The Harm of Intensity
Radiation is also a huge issue when it comes to high intensity surveillance, Dr. Ryan said. “Every single patient I've seen with Stage IV colorectal cancer has asked me about the effects of radiation for CT scan.”
Renal damage also has to be considered, and if physicians do an abdominal CT scan should they also do a chest CT because lung metastases can be resected? And if so, how often should this scan be done—three months, six months, or annually?
Furthermore, are the issues of unwanted biopsies, the fact that there are rarely “truly negative” CT scans, and the anxiety that patients experience throughout the whole trajectory.
“We need a randomized controlled trial of CT scanning versus no CT scanning, or at least scanning at six months versus 12 months.”
Cost is a considerable factor when debating high-intensity vs low-intensity surveillance, Dr. Ryan said, demonstrating the cost implications for every 100 colorectal cancer patients:
For every 100 patients with Stage III colon cancer, 70 are cured and are receiving CT scans for no reason, he said. Of the remaining 30, 10 will likely present with liver-only disease and 20 with multisite disease. Of those 20 patients with multisite disease, assuming an effect size of about 30%, six of those patients may really only have liver metastasis, and of those it is likely that only two will be cured.

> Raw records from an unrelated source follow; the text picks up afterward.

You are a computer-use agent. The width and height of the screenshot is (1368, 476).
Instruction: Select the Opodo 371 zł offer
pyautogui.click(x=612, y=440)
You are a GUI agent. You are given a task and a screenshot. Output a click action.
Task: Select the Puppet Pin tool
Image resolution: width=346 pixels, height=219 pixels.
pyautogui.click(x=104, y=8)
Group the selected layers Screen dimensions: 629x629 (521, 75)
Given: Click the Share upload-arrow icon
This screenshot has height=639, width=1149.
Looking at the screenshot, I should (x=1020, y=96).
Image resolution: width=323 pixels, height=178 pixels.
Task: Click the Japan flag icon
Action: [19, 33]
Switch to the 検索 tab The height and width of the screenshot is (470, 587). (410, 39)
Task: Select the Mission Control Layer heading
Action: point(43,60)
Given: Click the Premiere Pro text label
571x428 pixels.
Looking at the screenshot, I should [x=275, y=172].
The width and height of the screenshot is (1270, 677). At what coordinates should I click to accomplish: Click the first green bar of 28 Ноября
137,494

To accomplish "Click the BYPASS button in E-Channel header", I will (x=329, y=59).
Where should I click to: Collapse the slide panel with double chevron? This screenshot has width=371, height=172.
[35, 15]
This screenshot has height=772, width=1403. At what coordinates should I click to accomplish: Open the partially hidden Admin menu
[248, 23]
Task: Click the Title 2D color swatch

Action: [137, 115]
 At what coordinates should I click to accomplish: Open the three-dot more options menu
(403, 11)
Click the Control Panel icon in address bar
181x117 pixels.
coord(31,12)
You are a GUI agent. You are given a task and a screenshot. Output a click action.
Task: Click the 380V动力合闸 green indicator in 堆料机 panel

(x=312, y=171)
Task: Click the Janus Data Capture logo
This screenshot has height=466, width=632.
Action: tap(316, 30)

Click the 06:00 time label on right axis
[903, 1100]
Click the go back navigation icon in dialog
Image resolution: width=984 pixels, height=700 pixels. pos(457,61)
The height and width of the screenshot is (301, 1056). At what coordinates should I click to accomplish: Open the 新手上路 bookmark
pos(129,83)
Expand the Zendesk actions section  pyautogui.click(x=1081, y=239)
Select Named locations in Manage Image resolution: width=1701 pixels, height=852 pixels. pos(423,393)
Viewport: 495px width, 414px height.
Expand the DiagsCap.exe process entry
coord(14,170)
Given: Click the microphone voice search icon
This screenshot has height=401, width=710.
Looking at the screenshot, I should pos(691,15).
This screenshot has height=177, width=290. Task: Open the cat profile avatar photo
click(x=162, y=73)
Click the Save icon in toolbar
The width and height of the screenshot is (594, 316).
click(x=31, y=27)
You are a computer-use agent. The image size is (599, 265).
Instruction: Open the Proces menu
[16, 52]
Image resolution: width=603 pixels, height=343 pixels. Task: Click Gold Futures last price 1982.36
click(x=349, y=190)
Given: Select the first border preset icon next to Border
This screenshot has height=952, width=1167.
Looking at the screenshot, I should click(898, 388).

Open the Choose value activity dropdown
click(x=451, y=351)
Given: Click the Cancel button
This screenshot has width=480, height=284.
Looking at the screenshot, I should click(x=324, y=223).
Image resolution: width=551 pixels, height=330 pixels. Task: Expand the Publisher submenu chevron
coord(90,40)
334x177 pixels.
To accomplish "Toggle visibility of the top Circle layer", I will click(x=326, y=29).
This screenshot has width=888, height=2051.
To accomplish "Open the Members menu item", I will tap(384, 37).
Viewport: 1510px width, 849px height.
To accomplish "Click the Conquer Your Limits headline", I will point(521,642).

In dollars, 500 CT scans multiplied by $500 is $250,000 for every 100 patients. Multiplying that by the 35,000 Stage III colon cancer patients in the United States, the cost is $87.5 million—a large sum of money for a very small cure rate, Dr. Ryan noted. In Stage II disease, for every 100 patients, 85 are cured and 15 are not, and the actual number of patients is 60,000—nearly doubling the $87 million spent in Stage III disease.
The ultimate question when considering the harm of high-intensity surveillance, Dr. Ryan said: “Are we creating more illness with CTs than we are actually curing?”